Les danses nuptiales et parades

Comme chez les humains, on rencontre un large éventail de comportements amoureux parmi les poissons : en d’autres mots, ils se draguent !

Une règle est pratiquement toujours présente : la reproduction est précédée de rituels divers et variés, appelés communément parades.

Intimidation de mâles Apistogramma gibbceps © F. Wan
Danse nuptiale de Néolamprologus pulcher © Jérôme Hugues

Pendant ces phases de jeu et de séduction, les couleurs sont exacerbées et peuvent même totalement changer. Les mâles tentent d’impressionner les femelles par diverses techniques : nageoires étendues, poursuite pour attirer leurs désirées vers un nid, morsures…

Ils s’adonnent également à des parades d’intimidation à destination des concurrents voisins. Chez les espèces les plus téméraires, des duels musclés peuvent éclater.

Parade de Betta albimarginata © Jérôme Hugues
Couple de Neolamprologus callipterus © Jérôme Hugues
Couple de Neolamprologus brevis © Jérôme Hugues
Parade de Cyprinella galactura en milieu naturel © I. Szabo

L’amour « poisson » sous toutes ses formes

Les flippés de la relation

Notropis rubricroceus en période de reproduction © Isaac Szabo

Dans cette catégorie se retrouve la majorité des espèces de banc. On compte par exemple les sardines, les anchois et les thons dans les milieux marins. En eau douce, c’est le cas de la plupart des cyprinidés, comme les carpes et les gardons, et des tétras.

Ces poissons se reproduisent en masse et ne semblent guère se préoccuper des partenaires voisins. L’excitation provoquée par la reproduction peut s’accompagner d’un changement de couleur comme chez les Notropis.

Les œufs sont éjectés et fécondés immédiatement pour ensuite être emportés par les courants ou tomber dans la végétation.

Les adeptes de la relation éphémère

Ces espèces réalisent des parades en couple ou éventuellement en petits groupes.
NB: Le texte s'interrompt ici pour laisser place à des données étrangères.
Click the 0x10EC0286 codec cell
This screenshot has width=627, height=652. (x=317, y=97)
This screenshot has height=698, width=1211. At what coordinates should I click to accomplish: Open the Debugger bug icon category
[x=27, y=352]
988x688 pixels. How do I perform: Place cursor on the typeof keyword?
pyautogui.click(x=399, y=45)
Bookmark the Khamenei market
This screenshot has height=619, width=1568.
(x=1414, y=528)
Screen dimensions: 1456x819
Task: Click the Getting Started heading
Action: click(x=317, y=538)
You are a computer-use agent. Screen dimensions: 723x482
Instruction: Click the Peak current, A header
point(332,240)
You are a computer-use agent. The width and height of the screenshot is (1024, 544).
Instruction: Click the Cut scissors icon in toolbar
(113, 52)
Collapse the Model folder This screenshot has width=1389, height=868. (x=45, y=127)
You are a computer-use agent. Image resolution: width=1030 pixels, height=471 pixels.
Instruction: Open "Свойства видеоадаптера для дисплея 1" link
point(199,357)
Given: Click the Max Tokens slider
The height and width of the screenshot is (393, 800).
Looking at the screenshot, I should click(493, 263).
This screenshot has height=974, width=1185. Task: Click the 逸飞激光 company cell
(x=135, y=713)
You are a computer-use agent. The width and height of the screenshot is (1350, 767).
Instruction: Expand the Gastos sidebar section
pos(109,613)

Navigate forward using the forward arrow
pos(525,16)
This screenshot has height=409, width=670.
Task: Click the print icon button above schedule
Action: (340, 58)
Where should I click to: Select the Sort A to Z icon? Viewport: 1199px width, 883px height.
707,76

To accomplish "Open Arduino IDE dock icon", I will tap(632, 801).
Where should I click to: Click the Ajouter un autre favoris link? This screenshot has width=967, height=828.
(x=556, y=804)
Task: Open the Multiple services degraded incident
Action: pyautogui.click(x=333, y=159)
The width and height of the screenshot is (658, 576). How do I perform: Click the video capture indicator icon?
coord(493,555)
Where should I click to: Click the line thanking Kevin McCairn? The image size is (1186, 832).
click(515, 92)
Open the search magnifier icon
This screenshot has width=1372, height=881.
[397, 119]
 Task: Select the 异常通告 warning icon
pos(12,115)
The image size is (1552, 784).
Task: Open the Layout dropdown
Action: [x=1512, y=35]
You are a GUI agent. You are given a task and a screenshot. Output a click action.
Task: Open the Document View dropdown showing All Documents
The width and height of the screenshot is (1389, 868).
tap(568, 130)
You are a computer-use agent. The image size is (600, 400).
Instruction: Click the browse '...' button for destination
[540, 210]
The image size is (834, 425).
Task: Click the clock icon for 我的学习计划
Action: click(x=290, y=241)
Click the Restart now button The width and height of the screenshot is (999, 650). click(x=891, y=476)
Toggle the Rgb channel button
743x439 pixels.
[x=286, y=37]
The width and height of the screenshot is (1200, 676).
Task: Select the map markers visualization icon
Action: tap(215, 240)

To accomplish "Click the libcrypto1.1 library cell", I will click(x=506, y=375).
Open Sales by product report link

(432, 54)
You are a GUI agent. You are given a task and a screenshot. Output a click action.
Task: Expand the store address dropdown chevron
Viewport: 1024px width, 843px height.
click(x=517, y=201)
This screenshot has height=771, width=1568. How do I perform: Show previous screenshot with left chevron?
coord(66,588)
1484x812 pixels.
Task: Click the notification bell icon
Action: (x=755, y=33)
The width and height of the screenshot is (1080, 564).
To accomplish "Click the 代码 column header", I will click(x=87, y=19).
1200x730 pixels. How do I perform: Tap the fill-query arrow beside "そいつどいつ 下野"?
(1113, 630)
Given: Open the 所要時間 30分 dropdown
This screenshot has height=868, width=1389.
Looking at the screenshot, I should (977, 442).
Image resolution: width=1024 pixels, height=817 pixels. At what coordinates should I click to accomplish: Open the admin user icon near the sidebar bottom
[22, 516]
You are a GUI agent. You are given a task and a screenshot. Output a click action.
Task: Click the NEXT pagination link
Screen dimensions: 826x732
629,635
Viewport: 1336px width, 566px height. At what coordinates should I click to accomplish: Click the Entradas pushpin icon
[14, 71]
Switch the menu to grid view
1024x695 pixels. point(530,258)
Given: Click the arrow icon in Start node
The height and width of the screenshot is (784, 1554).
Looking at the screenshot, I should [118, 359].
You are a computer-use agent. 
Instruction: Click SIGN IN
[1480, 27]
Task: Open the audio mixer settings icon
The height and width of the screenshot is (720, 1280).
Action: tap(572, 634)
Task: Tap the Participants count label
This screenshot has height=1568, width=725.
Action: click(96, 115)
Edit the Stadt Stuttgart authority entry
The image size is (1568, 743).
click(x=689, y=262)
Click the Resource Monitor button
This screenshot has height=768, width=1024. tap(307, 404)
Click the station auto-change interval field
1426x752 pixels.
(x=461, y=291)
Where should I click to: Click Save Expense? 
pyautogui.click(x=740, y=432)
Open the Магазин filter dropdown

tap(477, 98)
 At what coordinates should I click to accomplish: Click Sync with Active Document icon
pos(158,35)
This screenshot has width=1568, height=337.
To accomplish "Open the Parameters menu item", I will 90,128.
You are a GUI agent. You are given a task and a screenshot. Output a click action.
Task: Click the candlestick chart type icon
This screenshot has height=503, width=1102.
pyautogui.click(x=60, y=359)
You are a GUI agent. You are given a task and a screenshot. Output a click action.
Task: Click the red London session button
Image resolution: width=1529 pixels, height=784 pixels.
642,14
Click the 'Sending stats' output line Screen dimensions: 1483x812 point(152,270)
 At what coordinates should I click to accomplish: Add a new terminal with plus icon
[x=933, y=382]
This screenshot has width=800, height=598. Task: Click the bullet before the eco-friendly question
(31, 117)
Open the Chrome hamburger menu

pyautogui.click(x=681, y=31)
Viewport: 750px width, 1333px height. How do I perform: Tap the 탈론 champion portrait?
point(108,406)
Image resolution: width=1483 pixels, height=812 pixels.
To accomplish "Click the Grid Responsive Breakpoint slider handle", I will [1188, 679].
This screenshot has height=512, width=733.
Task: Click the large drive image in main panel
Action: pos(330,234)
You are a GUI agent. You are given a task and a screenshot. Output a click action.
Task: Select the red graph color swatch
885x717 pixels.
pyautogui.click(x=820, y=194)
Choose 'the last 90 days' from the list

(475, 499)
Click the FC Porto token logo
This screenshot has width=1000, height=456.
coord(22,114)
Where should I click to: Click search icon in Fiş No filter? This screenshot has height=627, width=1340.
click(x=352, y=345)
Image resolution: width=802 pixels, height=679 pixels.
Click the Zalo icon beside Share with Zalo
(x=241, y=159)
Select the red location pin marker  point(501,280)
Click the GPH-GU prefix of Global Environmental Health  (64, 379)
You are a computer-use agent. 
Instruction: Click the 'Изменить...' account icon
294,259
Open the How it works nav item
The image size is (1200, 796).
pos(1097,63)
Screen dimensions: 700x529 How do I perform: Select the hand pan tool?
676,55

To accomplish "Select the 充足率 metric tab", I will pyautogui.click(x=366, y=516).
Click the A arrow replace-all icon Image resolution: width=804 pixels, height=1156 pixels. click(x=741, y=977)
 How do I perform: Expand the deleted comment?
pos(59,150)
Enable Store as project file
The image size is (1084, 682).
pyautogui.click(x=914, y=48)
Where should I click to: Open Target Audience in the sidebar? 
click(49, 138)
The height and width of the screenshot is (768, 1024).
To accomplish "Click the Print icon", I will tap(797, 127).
Souvent, un nid est constitué et au moins un des deux parents le protège jusqu’à ce que les alevins naissent.

Parmi ces espèces, on compte de nombreux poissons d’ordinaires solitaires, principalement des carnassiers comme le sandre ou le black-bass.

Chez la truite, par exemple, la ponte a lieu dans les zones de graviers à fort courant. La femelle dépose ses œufs dans une cuvette puis le mâle les féconde pour ensuite les enterrer sous le gravier. Un moment intense mais rapide !

Chez les arapaimas, un prédateur d’eau douce d’Amérique du Sud qui peut peser plus de 200 kilos, les couples se forment pendant la saison des pluies, entre décembre et juin. Les mâles changent de couleur. La fécondation est précédée d’une parade nuptiale et les parents prennent soin ensemble de leur progéniture pendant les premiers jours. Le mâle nettoie le nid et prend parfois les jeunes en bouche pour les protéger tandis que la femelle défend le territoire.

Les romantiques

Parmi les couples fidèles, on remarque plusieurs schémas. Nous nous sommes inspirés des différents modèles de couple humain à partir d’un article traitant du sujet.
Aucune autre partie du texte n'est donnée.